### Material shown

* * * * * * * * *

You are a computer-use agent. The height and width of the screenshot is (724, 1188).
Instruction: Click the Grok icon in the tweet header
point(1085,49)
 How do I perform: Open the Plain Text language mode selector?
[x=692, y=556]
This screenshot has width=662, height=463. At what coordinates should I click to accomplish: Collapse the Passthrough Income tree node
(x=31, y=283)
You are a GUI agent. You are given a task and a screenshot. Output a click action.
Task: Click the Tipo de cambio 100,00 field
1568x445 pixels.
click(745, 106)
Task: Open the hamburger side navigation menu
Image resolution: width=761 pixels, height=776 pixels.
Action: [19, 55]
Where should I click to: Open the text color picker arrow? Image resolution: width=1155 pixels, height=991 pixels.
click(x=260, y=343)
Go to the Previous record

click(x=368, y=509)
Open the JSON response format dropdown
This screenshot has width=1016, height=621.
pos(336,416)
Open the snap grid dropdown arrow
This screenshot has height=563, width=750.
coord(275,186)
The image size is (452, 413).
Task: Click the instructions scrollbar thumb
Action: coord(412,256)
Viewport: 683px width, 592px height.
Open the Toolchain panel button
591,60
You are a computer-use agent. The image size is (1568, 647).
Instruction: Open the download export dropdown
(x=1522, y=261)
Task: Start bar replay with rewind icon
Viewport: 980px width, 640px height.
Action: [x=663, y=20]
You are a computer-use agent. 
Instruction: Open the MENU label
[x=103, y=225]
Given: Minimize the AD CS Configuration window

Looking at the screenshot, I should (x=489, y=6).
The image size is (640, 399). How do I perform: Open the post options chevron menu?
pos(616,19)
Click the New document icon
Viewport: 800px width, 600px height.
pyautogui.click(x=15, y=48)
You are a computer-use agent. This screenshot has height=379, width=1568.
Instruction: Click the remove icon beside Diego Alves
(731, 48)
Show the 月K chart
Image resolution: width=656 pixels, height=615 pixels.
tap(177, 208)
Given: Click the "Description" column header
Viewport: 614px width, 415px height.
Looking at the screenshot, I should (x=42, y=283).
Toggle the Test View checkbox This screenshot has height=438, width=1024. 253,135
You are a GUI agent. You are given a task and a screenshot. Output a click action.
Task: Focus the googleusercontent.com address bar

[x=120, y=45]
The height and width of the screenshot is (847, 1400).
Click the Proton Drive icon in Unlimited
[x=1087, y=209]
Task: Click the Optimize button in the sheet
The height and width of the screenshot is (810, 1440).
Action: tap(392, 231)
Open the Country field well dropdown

* * * * * * * * *

### Your task
Where the string "computer" appears in a line of the entries above, return that line.

### Problem solution
You are a computer-use agent. The height and width of the screenshot is (724, 1188).
You are a computer-use agent. The image size is (1568, 647).
You are a computer-use agent. 
You are a computer-use agent. This screenshot has height=379, width=1568.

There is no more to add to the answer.